There’s no denying it: we’re oversharers. We take pictures of our food and put them on the internet so that other people can see. It’s become a totally common and acceptable thing to document every moment of your life. If that’s the case, why don’t we just take it to the next level? Memoto does by automatically capturing a photo every 30 seconds from a clip-on wearable camera.
Memoto uploads this mass of photos to the cloud, with GPS and geotagging information so that you’ll know where each memory took place. You can then open up the iPhone and Android app to look at the photos throughout the day in a beautifully presented stop-motion “moment” or individually. You won’t have to worry about people getting access to your photos either, as they’re all encrypted and can only be viewed by you.
Reward: You can snag a Memoto for $249 through the Kickstarter campaign.
It’s happened to all of us, you’re playing a Dungeons & Dragons style role-playing game when it’s your turn to roll. There might not be much space or maybe there are just too many pieces in the way, but for whatever reason, rolling dice just isn’t practical. That’s where Dice Rings come in handy. Instead of using dice, each player has multiple rings (depending on the different dice that they need) with numbers ranging with the sides that the dice would have had.

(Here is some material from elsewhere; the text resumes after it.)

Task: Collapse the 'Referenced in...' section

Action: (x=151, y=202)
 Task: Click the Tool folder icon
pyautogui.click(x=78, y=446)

A simple flick of the ring and the numbers spin for a short second before landing on a number. It’s evenly weighted too, so there’s no need to worry about it not landing fairly. It’s just as accurate as a dice roll. They come in all sizes from r4 to rFudge.
Reward: Any one ring can be yours for a $15 pledge.
There’s been a large movement toward bringing back the classics with solid and beautiful arcade hardware. We saw this with the iCade, but it also asked players to put their iPad into this device for the sole purpose of playing classic games. This didn’t really sit with people too well since it just wasn’t that cost effective, especially when people could visit something like California Extreme Expo and get an actual arcade cabinet of the game they wanted for that same price.
Enter the Picade. It’s slightly cheaper, but it doesn’t require that dedicated hardware that you’re so used to being portable. The construction is extremely solid and uses similar original arcade control patterns. With a little elbow grease and ingenuity, you’ll be able to assemble your own mini-arcade cabinet with the pieces they send you.
Reward: You can have a full Picade for £192, which equals out to around $307.
In 2113, humans decided to start looking into the colonization of other planets. Maia happens to be one of these other planets. They send crews to start the colonization process and they deem it to be “mostly harmless” only to find out that the planet is far from harmless. The proverbial stuff doesn’t hit the fan until after a new group of colonists settle on the planet’s surface. It’s your job to escape the hostile environment alive and return them home safely.
Maia is an indie title, but it has the looks of a big-budget AAA title, it is absolutely beautiful. Developers open the game up to the modding community. With it’s custom engine, there aren’t any of the limitations that come with other standard modding engines. It’s almost nearly playable too, with a release in January and the full game available in Summer 2013.
Reward: £5 pledge will net you alpha access and a full digital copy of the game when finished.